Galvanised by International Women in Engineering Day in June 2018, Network Rail aimed to increase the proportion of female employees. The aim of the International Day or IWED is to encourage more companies and organisations to run their own outreach events. Network Rail already had an early engagement programme for schools. It also supported Girlguiding’s pro-engineering efforts. The rail operator has worked with consultancy Amey to provide information for a Girlguiding award that teaches girls about civil engineering, including the railways and train stations.
Network Rail’s outreach work for female engineers has worked, as more women have applied for jobs and been employed by the company in recent years. An important change applied was a new approach to the language and messaging used in promoting jobs, where any “unconscious bias” in the wording to appeal mor to men, or the choice of channel or publication, were identified and changed to be gender neutral. These apparently small changes had a measurable effect.
Birmingham City University student Ria Rana, 19, won a £1,000 scholarship from Nottinghamshire-based Meridian Lightweight Technologies UK (MLTUK), the world’s biggest producer of magnesium component parts. She will also receive work experience at MLTUK, after entering a competition that invited students to write an article outlining the importance of magnesium for the future. Entrants were then interviewed about their vision for magnesium use by an expert panel. The competition was aimed at getting more women in the region into science and engineering based professions.
Siemens has set a target for 20% female apprentices by 2020. Its activities include running the SeeWomen careers roadshow (see link), schools presentations, targeted recruitment focused on areas of its business with the lowest female representation, and raising the profile of its female apprentices.

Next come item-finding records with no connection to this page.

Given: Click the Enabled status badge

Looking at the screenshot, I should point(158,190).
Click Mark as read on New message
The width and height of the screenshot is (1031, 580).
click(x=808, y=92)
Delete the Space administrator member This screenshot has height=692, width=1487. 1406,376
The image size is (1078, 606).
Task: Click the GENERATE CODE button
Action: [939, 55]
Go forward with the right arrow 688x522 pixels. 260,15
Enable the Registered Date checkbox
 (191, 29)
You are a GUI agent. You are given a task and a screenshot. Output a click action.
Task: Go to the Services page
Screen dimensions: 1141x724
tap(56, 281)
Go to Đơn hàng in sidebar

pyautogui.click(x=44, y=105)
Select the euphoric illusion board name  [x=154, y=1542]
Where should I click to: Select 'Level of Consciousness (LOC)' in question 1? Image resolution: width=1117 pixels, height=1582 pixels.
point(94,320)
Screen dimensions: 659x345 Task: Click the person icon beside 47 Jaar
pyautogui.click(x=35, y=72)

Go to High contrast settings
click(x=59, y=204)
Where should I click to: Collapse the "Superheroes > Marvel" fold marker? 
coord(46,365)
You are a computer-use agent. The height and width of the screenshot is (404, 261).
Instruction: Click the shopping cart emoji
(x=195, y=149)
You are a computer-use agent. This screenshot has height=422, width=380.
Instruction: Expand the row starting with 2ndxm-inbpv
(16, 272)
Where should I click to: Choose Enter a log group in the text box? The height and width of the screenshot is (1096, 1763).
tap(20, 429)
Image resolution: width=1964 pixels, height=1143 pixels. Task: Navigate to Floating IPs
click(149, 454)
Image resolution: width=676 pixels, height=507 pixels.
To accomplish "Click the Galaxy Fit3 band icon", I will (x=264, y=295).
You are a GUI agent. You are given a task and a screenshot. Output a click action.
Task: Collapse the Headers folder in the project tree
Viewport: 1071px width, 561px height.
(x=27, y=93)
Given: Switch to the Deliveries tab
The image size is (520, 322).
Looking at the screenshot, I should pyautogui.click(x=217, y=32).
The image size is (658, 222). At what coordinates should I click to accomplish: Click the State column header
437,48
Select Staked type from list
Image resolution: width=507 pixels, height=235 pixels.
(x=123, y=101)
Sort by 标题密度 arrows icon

One young Siemens employee Helen Brindley struggled to reach the A-Level physics grades that the normal apprentice pathway demanded. But she had great experience; inspired by her aeronautical engineer brother, by Year 10 Helen was learning CAD at a local company and repairing robots on placement at Jaguar LandRover. She was encouraged to join an apprenticeship scheme at the Siemens Finance and Commercial Academy.
She told the MAKE UK awards, where she was runner up in the North West for the first year higher apprentice of the year award, “I was lucky that Siemens look for passion and a willingness to learn, meaning my less-than-perfect A-Level physics score didn’t hold me back.” Helen is now a second year Higher Engineering Apprentice DF PD at Siemens in Stockport.
While companies like Siemens and GlaxoSmithKline, the latter that sponsored the Top 50 Women in Engineering awards in 2019, can afford to actively recruit and target more women, it is smaller companies that need the gender diversity as much but don’t have the recruitment resources.
There are some anecdotal stories like MLTUK above, recruiting women via competitions. But SMEs still suffer the same problem recruiting and retaining girls as boys; visibility, attractiveness and perceptions about the whole package being inferior to large companies.
What’s clear is with the numbers of women taking post-GCSE STEM qualifications low and remaining fairly low over time, this requires a long term, cultural grassroots solution and industry can’t expect women to fill the STEM jobs gap in the next few years.